Presentato il progetto che riutilizzerà le acque depurate anche per l’agricoltura. Finanziato con una prima tranche di 20,6 milioni di euro riguarderà anche i siti di San Pancrazio Salentino (Br), Acquaviva (Ba), Cassano (Ba), Fasano (Br), Sammichele (Ba), Gioia (Ba), Barletta (Bt), Castellaneta (Ta), Castellana (Ba)
Si è tenuta presso la sede dell’assessorato della Regione Puglia ai Trasporti e Lavori Pubblici, la conferenza stampa di presentazione del progetto «Utilizzo dei reflui affinanti provenienti dal depuratore consortile di Carovigno nel comparto agricolo della Riserva Naturale dello Stato di Torre Guaceto».

## OBIETTIVO INDICATO A:
In base al testo sul riutilizzo delle acque depurate, rispondi:
(i) A quanto ammonta la prima tranche di finanziamento del progetto?
(ii) Dove si è tenuta la conferenza stampa di presentazione?
(iii) Da quale depuratore provengono i reflui affinati?
Le righe della fonte di dati non hanno alcun legame con il testo sul riutilizzo delle acque depurate.

(Righe da una fonte di dati)
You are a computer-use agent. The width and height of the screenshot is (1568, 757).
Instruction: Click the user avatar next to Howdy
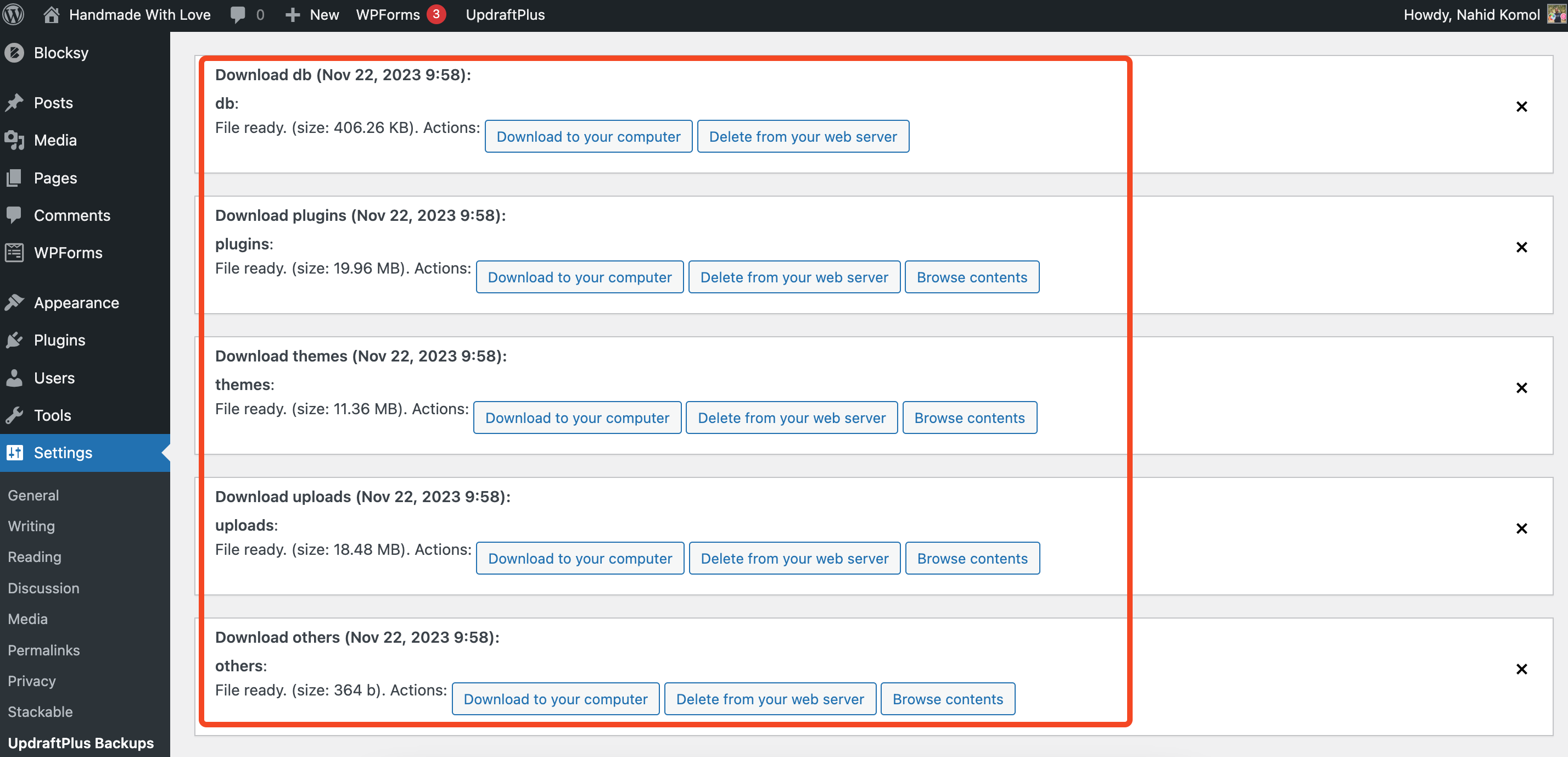[1556, 15]
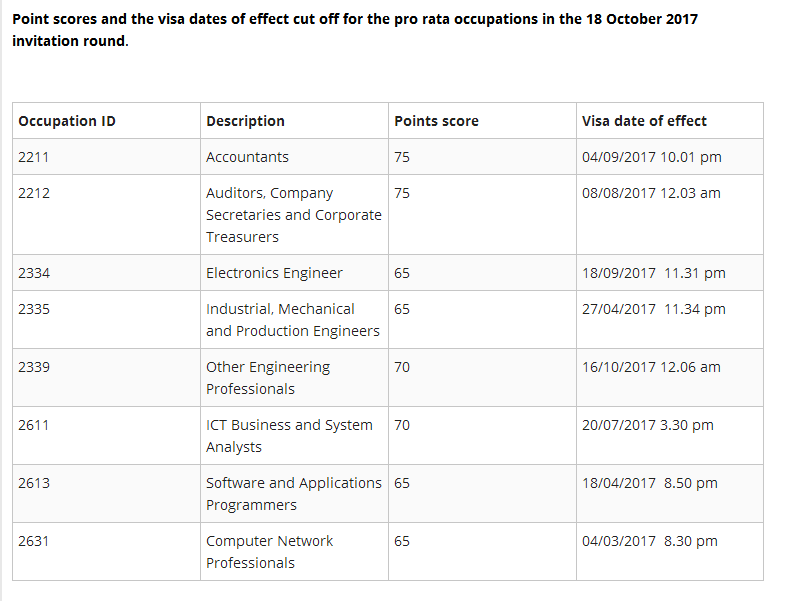Click occupation ID 2334

point(33,273)
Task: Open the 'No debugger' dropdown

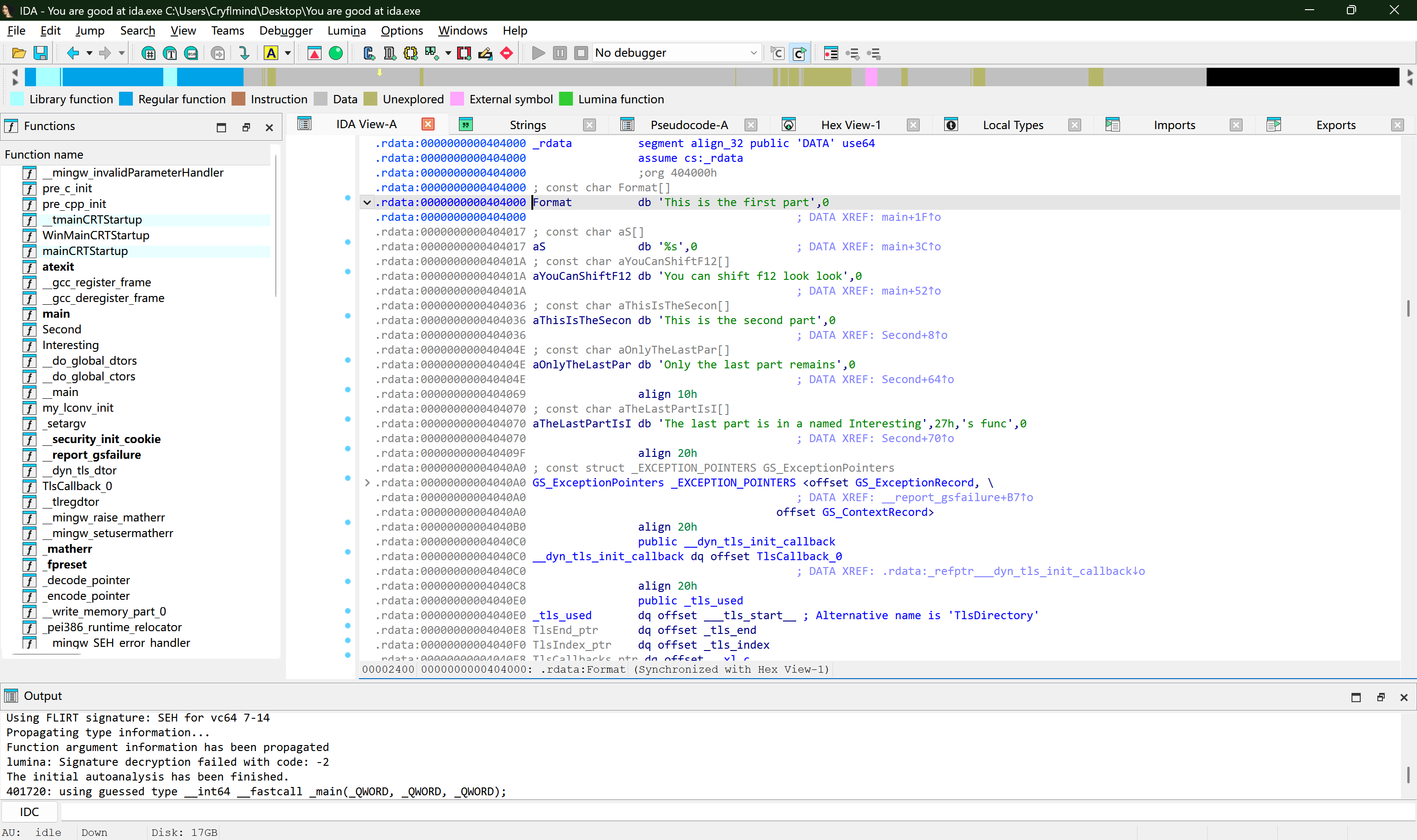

## OBIETTIVO INDICATO B:
Per favore, cita parola per parola tutte le righe della fonte di dati, tralasciando le immagini.

## RISPOSTA A:
(i) 20,6 milioni di euro.
(ii) Presso la sede dell'assessorato della Regione Puglia ai Trasporti e Lavori Pubblici.
(iii) Dal depuratore consortile di Carovigno.

## RISPOSTA B:
You are a computer-use agent. The width and height of the screenshot is (1568, 757).
Instruction: Click the user avatar next to Howdy
[1556, 15]
Click occupation ID 2334

point(33,273)
Task: Open the 'No debugger' dropdown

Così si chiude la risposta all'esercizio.